WHAT THE TASK REQUIRES —
Rewrite the records starting at the line that contains "Task: Click the Exchange" and continuing through the end of the records, replacing "regulations" with "rules" and leaving all else unchanged.

DATA FOR THIS TASK —
# # #

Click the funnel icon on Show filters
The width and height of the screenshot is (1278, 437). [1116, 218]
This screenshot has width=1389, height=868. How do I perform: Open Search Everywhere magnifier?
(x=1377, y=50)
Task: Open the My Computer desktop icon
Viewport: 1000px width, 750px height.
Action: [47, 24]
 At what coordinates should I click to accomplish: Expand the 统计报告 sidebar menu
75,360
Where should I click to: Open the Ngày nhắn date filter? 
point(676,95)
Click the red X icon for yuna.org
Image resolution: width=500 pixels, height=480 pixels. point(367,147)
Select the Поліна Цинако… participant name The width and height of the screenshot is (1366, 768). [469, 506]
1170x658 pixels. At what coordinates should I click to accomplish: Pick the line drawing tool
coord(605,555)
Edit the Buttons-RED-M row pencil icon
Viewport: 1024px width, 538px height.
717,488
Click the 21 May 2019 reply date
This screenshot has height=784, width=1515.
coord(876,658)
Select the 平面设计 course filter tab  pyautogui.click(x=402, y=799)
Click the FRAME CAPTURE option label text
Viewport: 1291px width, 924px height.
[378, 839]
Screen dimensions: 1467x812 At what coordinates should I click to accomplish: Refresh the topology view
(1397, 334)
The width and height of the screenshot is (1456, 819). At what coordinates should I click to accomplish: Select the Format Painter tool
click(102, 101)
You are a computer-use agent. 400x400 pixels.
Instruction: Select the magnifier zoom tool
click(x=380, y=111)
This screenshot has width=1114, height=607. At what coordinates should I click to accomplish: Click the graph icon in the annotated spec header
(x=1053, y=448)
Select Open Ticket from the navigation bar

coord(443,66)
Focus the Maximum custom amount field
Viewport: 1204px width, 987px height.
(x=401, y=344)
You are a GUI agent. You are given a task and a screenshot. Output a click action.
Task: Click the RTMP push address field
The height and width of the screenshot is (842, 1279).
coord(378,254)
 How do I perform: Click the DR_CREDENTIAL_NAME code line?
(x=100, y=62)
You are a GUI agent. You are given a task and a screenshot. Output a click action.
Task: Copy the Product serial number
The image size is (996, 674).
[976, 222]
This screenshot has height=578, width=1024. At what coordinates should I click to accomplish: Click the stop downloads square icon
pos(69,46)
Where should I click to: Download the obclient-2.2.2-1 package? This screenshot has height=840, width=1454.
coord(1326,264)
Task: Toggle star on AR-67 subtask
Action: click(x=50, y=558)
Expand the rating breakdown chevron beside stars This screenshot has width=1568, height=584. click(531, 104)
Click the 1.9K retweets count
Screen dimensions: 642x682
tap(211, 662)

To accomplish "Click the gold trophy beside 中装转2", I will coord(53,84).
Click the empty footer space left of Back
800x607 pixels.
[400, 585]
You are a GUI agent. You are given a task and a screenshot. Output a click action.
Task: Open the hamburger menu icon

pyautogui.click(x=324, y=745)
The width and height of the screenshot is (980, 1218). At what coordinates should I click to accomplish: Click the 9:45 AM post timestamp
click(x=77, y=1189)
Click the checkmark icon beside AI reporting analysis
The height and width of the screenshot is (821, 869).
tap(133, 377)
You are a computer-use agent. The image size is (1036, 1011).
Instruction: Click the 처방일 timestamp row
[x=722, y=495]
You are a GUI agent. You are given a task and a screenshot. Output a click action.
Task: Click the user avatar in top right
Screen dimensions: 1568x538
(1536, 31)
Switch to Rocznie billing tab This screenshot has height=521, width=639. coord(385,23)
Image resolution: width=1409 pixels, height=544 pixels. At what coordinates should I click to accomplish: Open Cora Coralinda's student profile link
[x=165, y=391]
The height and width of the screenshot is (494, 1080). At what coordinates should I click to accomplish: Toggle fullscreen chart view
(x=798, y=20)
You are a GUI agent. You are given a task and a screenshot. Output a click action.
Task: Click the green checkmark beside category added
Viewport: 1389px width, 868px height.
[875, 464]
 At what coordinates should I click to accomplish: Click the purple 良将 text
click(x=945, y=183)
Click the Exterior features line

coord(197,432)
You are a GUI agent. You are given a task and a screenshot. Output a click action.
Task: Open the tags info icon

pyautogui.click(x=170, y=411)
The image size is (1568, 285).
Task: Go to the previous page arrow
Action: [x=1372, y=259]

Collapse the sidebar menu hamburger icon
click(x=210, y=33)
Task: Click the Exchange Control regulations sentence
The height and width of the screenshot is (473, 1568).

# # #

COMPLETE RESPONSE —
Task: Click the Exchange Control rules sentence
The height and width of the screenshot is (473, 1568).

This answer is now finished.